Data and software for building the ACL Anthology.

https://aclanthology.org

Apache License 2.0

424 stars 283 forks source link

Add import checks #130

Open mjpost opened 5 years ago

mjpost commented 5 years ago

Ingestion is currently a largely manually and therefore error-prone process. It would be very helpful to have scripts that checked for various common problems. Some of these could include:

Extract the title from a PDF and ensure it lines up with the metadata in order to avoid problems like this one.
Look for instances of missing LaTeX-protected capitalization
Ensure the abstract is present
Look for LaTeX artifacts
Look for PDF cut-and-paste artifacts in the abstract (e.g., hyphenation)
Look for names that are all lowercase (usually a mistake)
(Many others)

davidweichiang commented 5 years ago

I'm not sure if this belongs under #136 or here, but I managed to do a readable diff of the Anthology XML against the BibTeX files. (TIL about Python's excellent difflib module.)

Main takeaways:

Most changes look right
There are some issues with author names
There are some places, but not that many, where some information has been lost
There are plenty of places where fixed-case marking has been lost
There are a number of files where the BibTeX reader died, so the diff couldn't be done

davidweichiang commented 5 years ago

Copying some frequent issues from the now-closed PR #140 so they don't get lost. These are nasty bugs in the current bib->xml conversion that need to be fixed.
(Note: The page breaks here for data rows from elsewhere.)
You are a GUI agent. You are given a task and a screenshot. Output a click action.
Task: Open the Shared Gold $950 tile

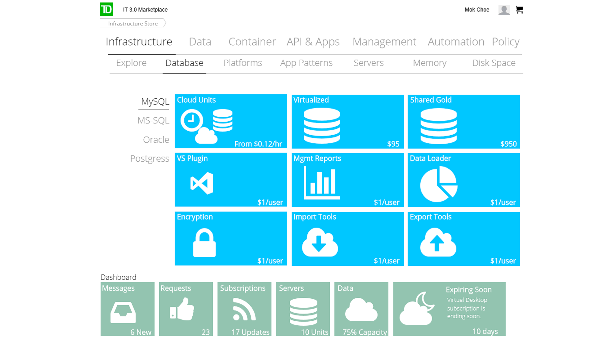coord(464,121)
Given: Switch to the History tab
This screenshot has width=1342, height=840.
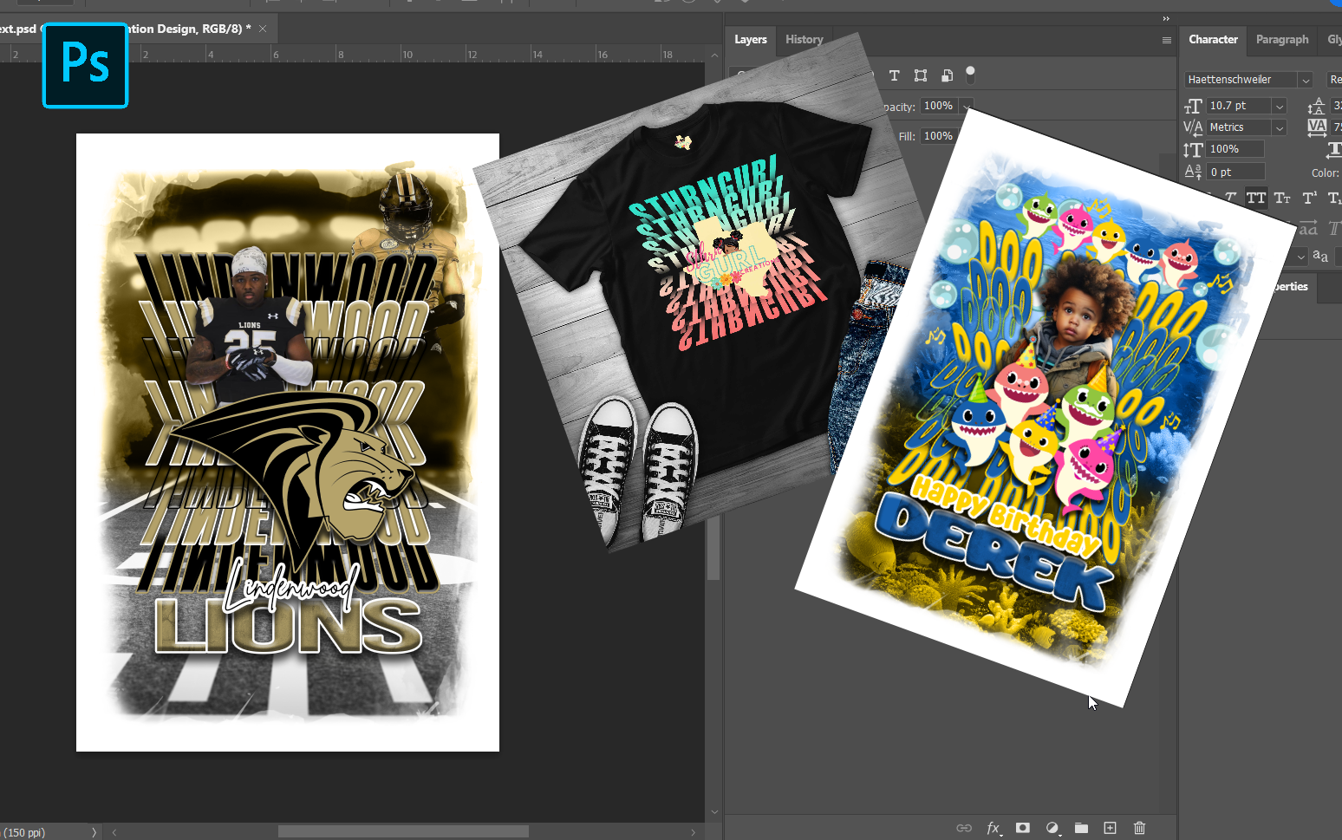Looking at the screenshot, I should pyautogui.click(x=804, y=39).
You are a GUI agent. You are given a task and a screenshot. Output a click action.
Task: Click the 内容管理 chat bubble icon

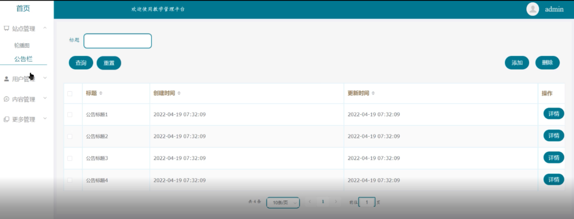[x=6, y=99]
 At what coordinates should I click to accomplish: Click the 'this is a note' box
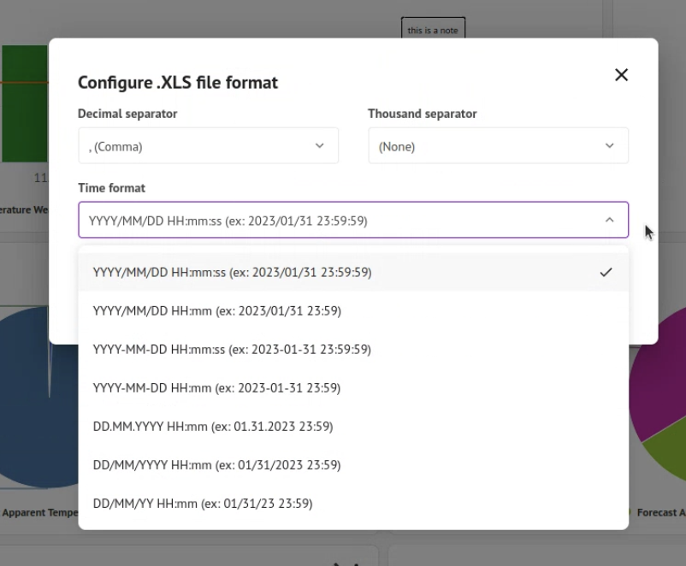pyautogui.click(x=433, y=30)

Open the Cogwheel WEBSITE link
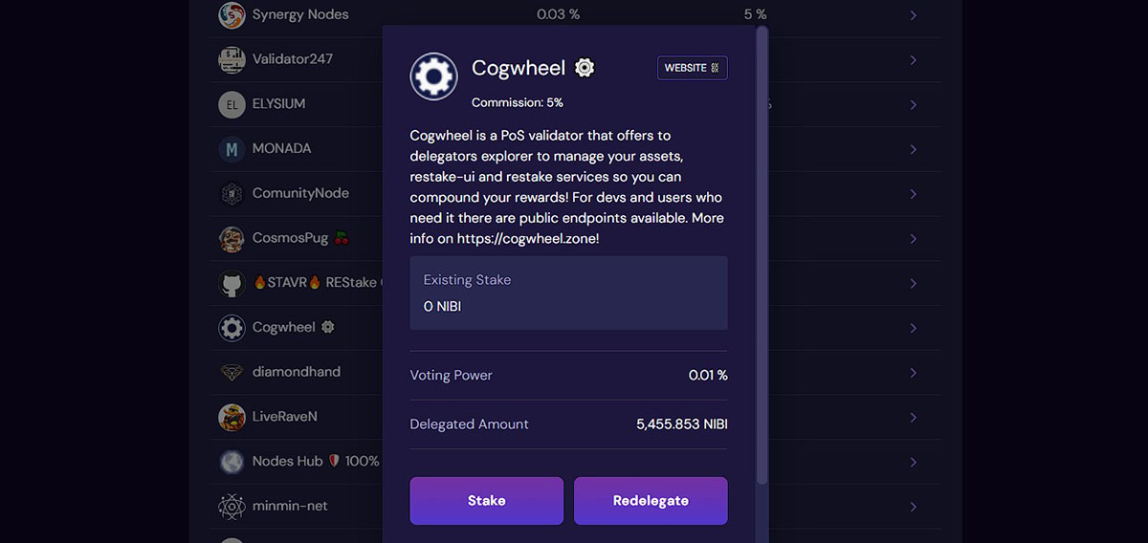click(693, 68)
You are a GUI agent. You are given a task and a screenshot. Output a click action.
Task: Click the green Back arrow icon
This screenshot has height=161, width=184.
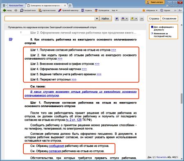4,10
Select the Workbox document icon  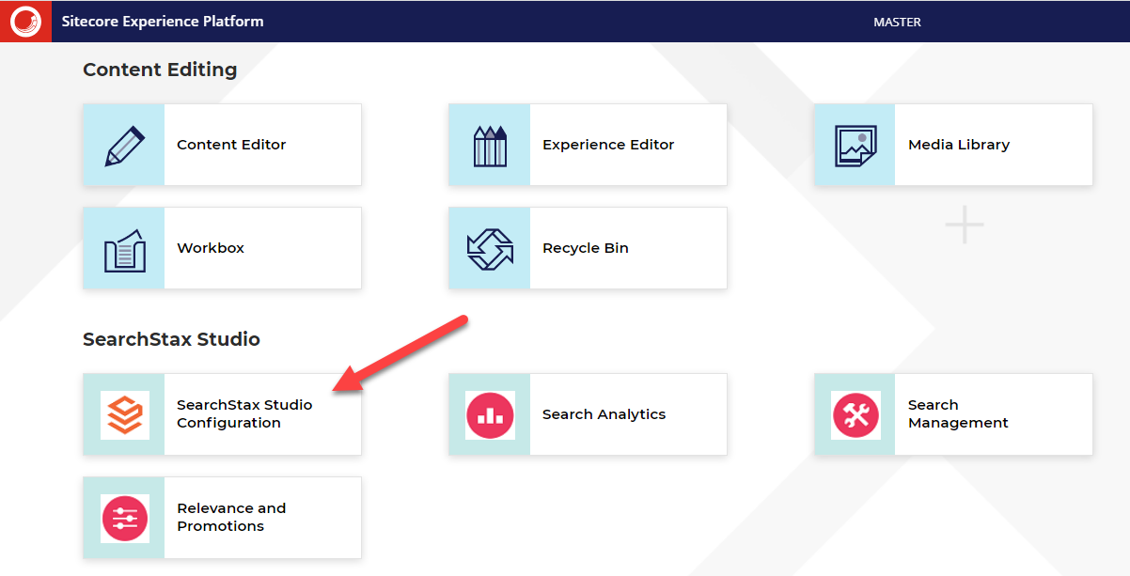click(x=123, y=248)
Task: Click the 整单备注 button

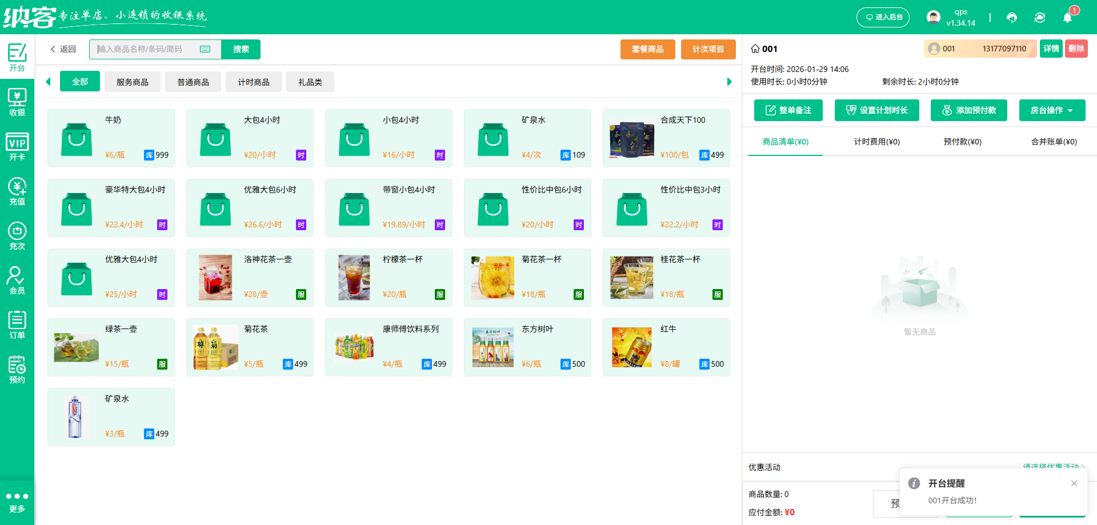Action: coord(788,110)
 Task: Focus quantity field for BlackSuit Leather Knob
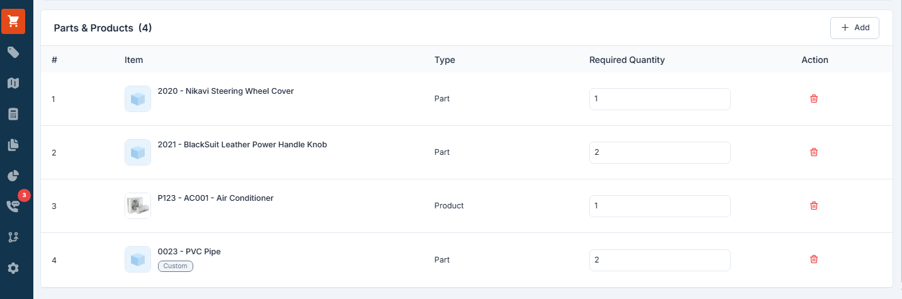[659, 152]
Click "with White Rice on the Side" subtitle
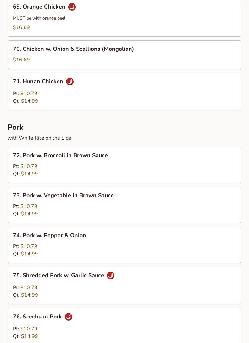The width and height of the screenshot is (249, 343). [39, 138]
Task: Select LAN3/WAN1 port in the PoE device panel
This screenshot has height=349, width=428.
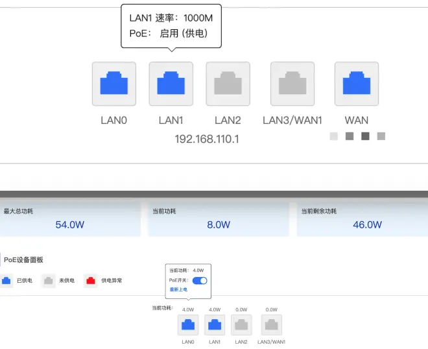Action: click(x=272, y=324)

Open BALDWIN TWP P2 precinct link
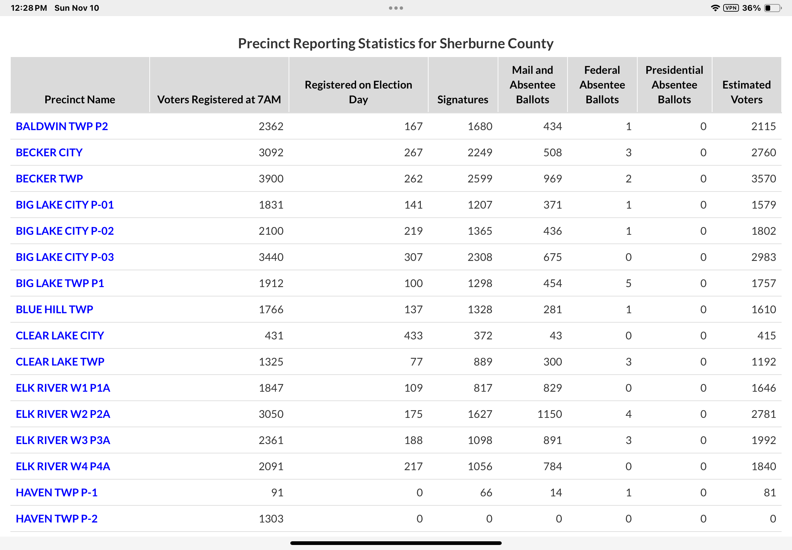pyautogui.click(x=62, y=126)
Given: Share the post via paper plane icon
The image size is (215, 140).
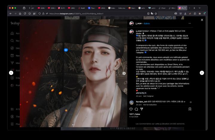Looking at the screenshot, I should (x=142, y=109).
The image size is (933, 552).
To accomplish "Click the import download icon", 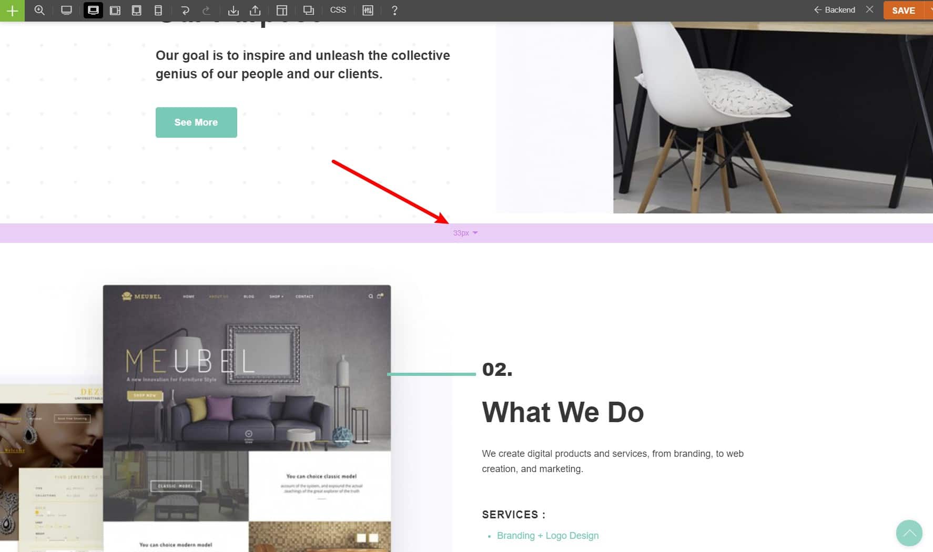I will (234, 10).
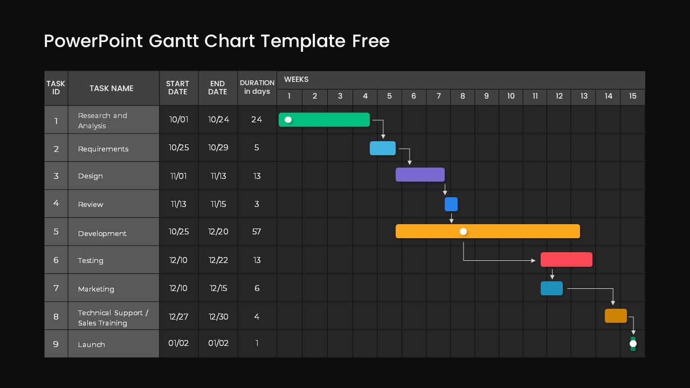This screenshot has width=690, height=388.
Task: Click the red Testing task bar
Action: tap(566, 259)
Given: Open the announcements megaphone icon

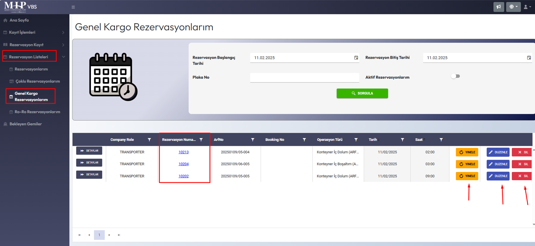Looking at the screenshot, I should (x=498, y=7).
\te incorrectly maps to ẹ (e with underdot). This happens even when \te is not followed by space, so \textit gets mapped to ẹxtit.
Strings like Author{1}{Affiliation} creep into the abstracts, starting around 2017.
Many acute accents were incorrectly changed to graves, over e, i, and A.

Here's an especially ironic instance of the last issue: From pecher to pêcher... or pècher: Simplifying French Input by Accent Prediction

danielgildea commented 5 years ago

* `\te` incorrectly maps to `ẹ` (e with underdot). This happens even when `\te` is not followed by space, so `\textit` gets mapped to `ẹxtit`.

This was fixed by commit [4744520]

* Strings like `Author{1}{Affiliation}` creep into the abstracts, starting around 2017.

Not sure how this is happens - these are in the bibtex files before conversion to xml.

* Many acute accents were incorrectly changed to graves, over `e`, `i`, and `A`.

The problem with A is fixed by the commit above. The problem with e and i I have not been able to reproduce.